What is needed: Rewrite the entries below as a numbered list, omitting any blank lines.

Excerpted records:
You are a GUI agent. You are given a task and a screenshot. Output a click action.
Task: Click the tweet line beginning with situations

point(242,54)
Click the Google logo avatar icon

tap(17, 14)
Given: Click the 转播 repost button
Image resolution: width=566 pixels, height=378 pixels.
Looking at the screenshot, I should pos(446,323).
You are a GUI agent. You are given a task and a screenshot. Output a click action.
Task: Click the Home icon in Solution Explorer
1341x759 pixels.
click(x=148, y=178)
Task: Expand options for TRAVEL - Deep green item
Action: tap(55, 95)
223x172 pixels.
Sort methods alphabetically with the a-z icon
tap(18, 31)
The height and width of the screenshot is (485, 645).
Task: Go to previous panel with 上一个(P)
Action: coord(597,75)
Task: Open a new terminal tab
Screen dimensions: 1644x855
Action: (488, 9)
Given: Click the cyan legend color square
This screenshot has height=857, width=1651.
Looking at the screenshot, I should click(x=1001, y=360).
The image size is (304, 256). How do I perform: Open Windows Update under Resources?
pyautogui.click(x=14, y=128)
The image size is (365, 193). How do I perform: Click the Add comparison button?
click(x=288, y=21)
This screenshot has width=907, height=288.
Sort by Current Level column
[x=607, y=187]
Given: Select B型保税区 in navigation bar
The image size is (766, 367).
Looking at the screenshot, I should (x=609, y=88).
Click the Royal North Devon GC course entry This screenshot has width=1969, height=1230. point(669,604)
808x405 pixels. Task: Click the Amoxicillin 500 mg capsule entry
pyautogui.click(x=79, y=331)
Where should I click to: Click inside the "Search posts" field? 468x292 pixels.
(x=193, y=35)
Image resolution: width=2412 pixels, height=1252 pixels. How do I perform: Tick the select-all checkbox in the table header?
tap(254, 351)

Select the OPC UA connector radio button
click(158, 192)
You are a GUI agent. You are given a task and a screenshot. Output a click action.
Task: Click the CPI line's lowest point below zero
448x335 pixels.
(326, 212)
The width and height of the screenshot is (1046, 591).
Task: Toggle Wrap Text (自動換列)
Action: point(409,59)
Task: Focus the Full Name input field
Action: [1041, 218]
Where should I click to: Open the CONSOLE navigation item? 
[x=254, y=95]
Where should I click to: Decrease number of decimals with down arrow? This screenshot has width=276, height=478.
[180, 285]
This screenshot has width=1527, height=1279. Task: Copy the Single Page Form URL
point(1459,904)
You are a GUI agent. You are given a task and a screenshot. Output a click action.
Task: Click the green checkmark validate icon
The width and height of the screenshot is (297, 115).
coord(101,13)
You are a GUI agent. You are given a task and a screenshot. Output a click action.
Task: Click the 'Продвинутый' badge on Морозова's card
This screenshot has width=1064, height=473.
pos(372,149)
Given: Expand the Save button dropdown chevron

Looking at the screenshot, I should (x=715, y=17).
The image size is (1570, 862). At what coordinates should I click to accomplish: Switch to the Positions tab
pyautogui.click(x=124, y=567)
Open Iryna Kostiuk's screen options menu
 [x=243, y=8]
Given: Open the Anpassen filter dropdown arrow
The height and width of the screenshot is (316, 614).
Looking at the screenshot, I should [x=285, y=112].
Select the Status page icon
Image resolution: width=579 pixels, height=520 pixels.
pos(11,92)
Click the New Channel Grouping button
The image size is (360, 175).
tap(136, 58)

Result below:
1. You are a GUI agent. You are given a task and a screenshot. Output a click action.
2. Task: Click the tweet line beginning with situations
3. point(242,54)
4. Click the Google logo avatar icon
5. tap(17, 14)
6. Given: Click the 转播 repost button
7. Image resolution: width=566 pixels, height=378 pixels.
8. Looking at the screenshot, I should pos(446,323).
9. You are a GUI agent. You are given a task and a screenshot. Output a click action.
10. Task: Click the Home icon in Solution Explorer
11. 1341x759 pixels.
12. click(x=148, y=178)
13. Task: Expand options for TRAVEL - Deep green item
14. Action: tap(55, 95)
15. 223x172 pixels.
16. Sort methods alphabetically with the a-z icon
17. tap(18, 31)
18. The height and width of the screenshot is (485, 645).
19. Task: Go to previous panel with 上一个(P)
20. Action: coord(597,75)
21. Task: Open a new terminal tab
22. Screen dimensions: 1644x855
23. Action: (488, 9)
24. Given: Click the cyan legend color square
25. This screenshot has height=857, width=1651.
26. Looking at the screenshot, I should click(x=1001, y=360).
27. The image size is (304, 256). How do I perform: Open Windows Update under Resources?
28. pyautogui.click(x=14, y=128)
29. The image size is (365, 193). How do I perform: Click the Add comparison button?
30. click(x=288, y=21)
31. This screenshot has width=907, height=288.
32. Sort by Current Level column
33. [x=607, y=187]
34. Given: Select B型保税区 in navigation bar
35. The image size is (766, 367).
36. Looking at the screenshot, I should (x=609, y=88).
37. Click the Royal North Devon GC course entry This screenshot has width=1969, height=1230. point(669,604)
38. 808x405 pixels. Task: Click the Amoxicillin 500 mg capsule entry
39. pyautogui.click(x=79, y=331)
40. Where should I click to: Click inside the "Search posts" field? 468x292 pixels.
41. (x=193, y=35)
42. Image resolution: width=2412 pixels, height=1252 pixels. How do I perform: Tick the select-all checkbox in the table header?
43. tap(254, 351)
44. Select the OPC UA connector radio button
45. click(158, 192)
46. You are a GUI agent. You are given a task and a screenshot. Output a click action.
47. Task: Click the CPI line's lowest point below zero
48. 448x335 pixels.
49. (326, 212)
50. The width and height of the screenshot is (1046, 591).
51. Task: Toggle Wrap Text (自動換列)
52. Action: point(409,59)
53. Task: Focus the Full Name input field
54. Action: [1041, 218]
55. Where should I click to: Open the CONSOLE navigation item? 
56. [x=254, y=95]
57. Where should I click to: Decrease number of decimals with down arrow? This screenshot has width=276, height=478.
58. [180, 285]
59. This screenshot has width=1527, height=1279. Task: Copy the Single Page Form URL
60. point(1459,904)
61. You are a GUI agent. You are given a task and a screenshot. Output a click action.
62. Task: Click the green checkmark validate icon
63. The width and height of the screenshot is (297, 115).
64. coord(101,13)
65. You are a GUI agent. You are given a task and a screenshot. Output a click action.
66. Task: Click the 'Продвинутый' badge on Морозова's card
67. This screenshot has width=1064, height=473.
68. pos(372,149)
69. Given: Expand the Save button dropdown chevron
70. Looking at the screenshot, I should (x=715, y=17).
71. The image size is (1570, 862). At what coordinates should I click to accomplish: Switch to the Positions tab
72. pyautogui.click(x=124, y=567)
73. Open Iryna Kostiuk's screen options menu
74.  [x=243, y=8]
75. Given: Open the Anpassen filter dropdown arrow
76. The height and width of the screenshot is (316, 614).
77. Looking at the screenshot, I should [x=285, y=112].
78. Select the Status page icon
79. Image resolution: width=579 pixels, height=520 pixels.
80. pos(11,92)
81. Click the New Channel Grouping button
82. The image size is (360, 175).
83. tap(136, 58)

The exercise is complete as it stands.